New York Will Likely Extend This Tax on Small Business

Date: January 31, 2017

New York legislators are unlikely to provide small business owners with relief for high health insurance costs this year.

Lawmakers have to decide what to do about the Health Care Reform Act, which is scheduled to expire at the end of 2017. Legislators have continually extended the act – along with its 8.18 percent surcharge – since its enactment in 1996 to the chagrin of many in the business community.

The law charges individuals for patient services received at hospitals, diagnostic treatment centers and labs. Advocates said the bill would help pay for the cost of hidden state subsidies for programs such as doctor training to ultimately lower healthcare costs and create more competition in the marketplace, according to Leslie Moran, senior vice president of the New York Health Plan Association.

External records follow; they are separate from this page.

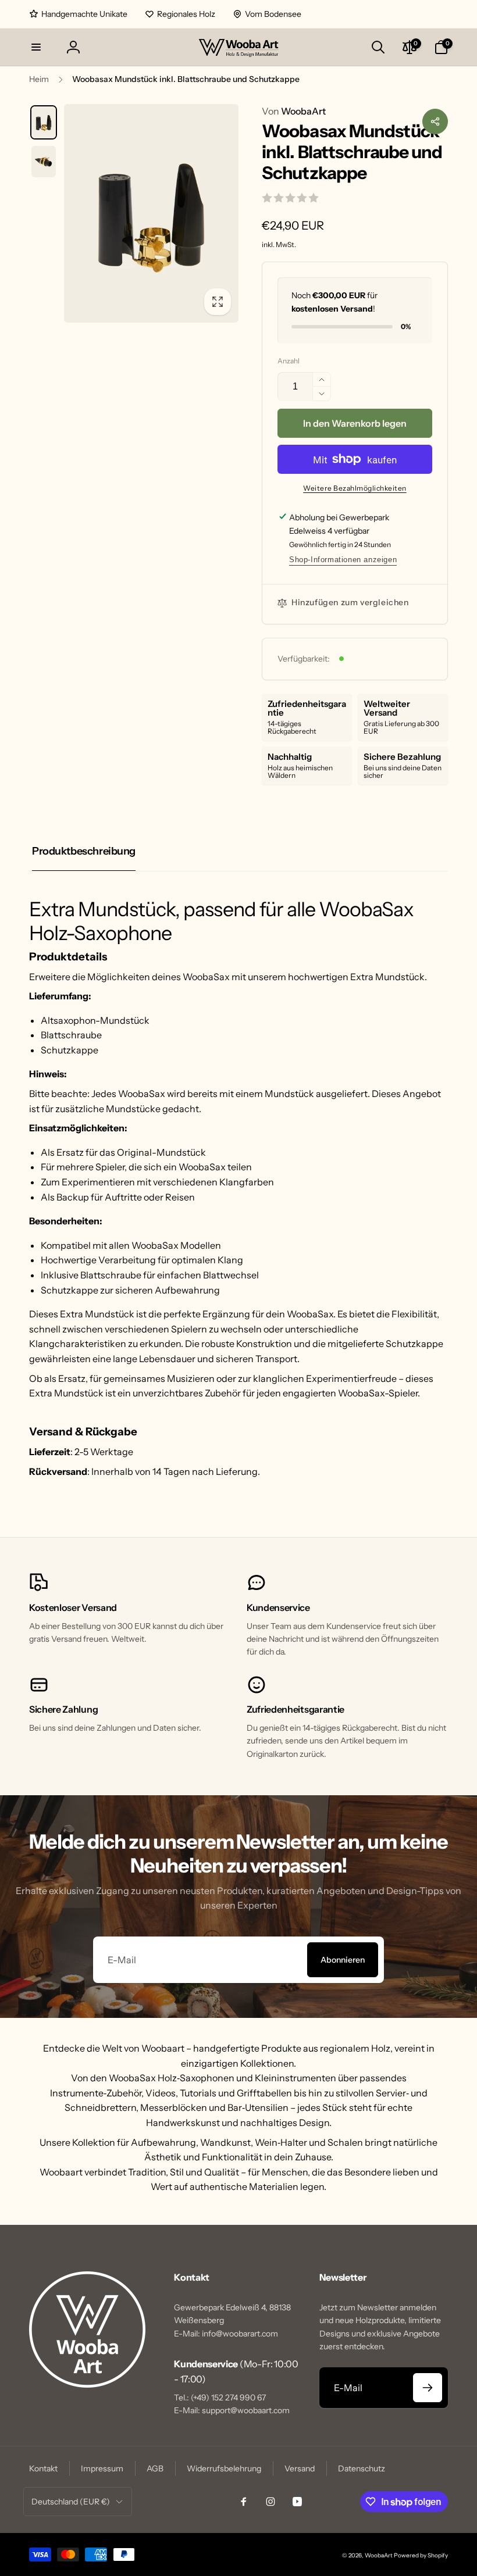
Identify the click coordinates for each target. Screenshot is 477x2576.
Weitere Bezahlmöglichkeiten (355, 488)
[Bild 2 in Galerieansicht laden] (43, 162)
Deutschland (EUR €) (70, 2501)
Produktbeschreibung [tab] (84, 851)
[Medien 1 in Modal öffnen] (151, 213)
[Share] (435, 121)
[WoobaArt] (87, 2384)
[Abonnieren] (427, 2387)
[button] (36, 47)
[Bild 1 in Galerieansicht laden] (43, 122)
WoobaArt (294, 111)
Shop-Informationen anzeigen (343, 559)
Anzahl (288, 361)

Originally, lawmakers meant to allocate funds generated from the surcharge to fund health care throughout the state, but opponents of the tax say money is now going to a variety of more generic causes, and some business advocates are concerned the law disproportionately affects small business owners.

“I think business would argue that [the programs funded by the surcharge] are important, but that we should be paying for them through a broad-based tax that everybody pays instead of just through an insurance tax,” Moran said.

Action hasn’t been taken on the surcharge yet this year, but it is expected that lawmakers will extend it once again, Moran said.